- _ASSIGNED TASK_:
Search the records below for the word "will", then return every line where it appears.

* * * * * * *

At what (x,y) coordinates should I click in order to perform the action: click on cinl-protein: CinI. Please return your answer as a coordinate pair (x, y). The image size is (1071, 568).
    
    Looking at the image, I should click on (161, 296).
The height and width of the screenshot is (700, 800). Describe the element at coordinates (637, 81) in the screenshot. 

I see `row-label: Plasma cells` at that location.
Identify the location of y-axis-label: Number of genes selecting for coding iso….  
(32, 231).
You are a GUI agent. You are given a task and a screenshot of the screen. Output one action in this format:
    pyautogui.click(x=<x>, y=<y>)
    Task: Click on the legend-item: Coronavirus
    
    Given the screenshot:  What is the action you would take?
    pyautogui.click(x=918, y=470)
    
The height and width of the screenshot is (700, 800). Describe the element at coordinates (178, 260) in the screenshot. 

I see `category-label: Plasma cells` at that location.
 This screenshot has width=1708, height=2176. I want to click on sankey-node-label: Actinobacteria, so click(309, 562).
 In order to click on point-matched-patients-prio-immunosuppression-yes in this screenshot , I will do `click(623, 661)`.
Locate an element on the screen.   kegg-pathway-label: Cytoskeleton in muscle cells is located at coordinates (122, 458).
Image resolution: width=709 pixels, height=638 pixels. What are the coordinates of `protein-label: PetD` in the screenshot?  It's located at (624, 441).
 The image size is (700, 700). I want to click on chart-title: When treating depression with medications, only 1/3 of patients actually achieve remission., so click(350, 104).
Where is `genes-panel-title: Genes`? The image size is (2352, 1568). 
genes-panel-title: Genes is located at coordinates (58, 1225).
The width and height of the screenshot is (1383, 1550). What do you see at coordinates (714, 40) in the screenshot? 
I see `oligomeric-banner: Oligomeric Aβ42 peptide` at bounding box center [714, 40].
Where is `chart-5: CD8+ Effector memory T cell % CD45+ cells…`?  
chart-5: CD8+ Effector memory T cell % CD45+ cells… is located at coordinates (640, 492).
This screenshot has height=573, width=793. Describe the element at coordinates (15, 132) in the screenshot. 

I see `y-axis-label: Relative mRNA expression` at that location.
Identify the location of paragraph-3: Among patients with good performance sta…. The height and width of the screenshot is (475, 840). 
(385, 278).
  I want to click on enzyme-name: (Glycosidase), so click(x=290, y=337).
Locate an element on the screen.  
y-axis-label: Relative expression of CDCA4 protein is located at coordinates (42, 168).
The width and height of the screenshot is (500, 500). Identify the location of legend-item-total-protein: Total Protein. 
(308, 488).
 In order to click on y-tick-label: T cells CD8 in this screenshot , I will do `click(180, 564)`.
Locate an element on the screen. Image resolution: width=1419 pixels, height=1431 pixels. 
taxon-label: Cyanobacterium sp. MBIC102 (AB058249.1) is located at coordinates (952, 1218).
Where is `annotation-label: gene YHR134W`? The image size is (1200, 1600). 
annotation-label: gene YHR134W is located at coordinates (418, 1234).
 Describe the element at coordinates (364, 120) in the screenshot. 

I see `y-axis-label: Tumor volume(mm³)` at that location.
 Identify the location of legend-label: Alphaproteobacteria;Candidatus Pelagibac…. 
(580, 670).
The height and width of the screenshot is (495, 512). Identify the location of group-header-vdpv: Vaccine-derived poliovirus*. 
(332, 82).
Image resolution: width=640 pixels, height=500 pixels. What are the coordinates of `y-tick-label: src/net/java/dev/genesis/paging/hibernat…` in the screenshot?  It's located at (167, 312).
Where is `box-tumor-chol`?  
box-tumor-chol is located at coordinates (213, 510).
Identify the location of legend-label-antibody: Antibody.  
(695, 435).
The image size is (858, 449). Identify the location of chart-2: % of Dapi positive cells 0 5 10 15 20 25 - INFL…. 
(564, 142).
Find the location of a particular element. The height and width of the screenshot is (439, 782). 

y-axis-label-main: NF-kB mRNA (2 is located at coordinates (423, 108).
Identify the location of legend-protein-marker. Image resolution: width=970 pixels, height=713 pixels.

* * * * * * *

- _EXERCISE RESPONSE_:
 In order to click on point-matched-patients-prio-immunosuppression-yes in this screenshot , I will do `click(623, 661)`.
 In order to click on y-tick-label: T cells CD8 in this screenshot , I will do `click(180, 564)`.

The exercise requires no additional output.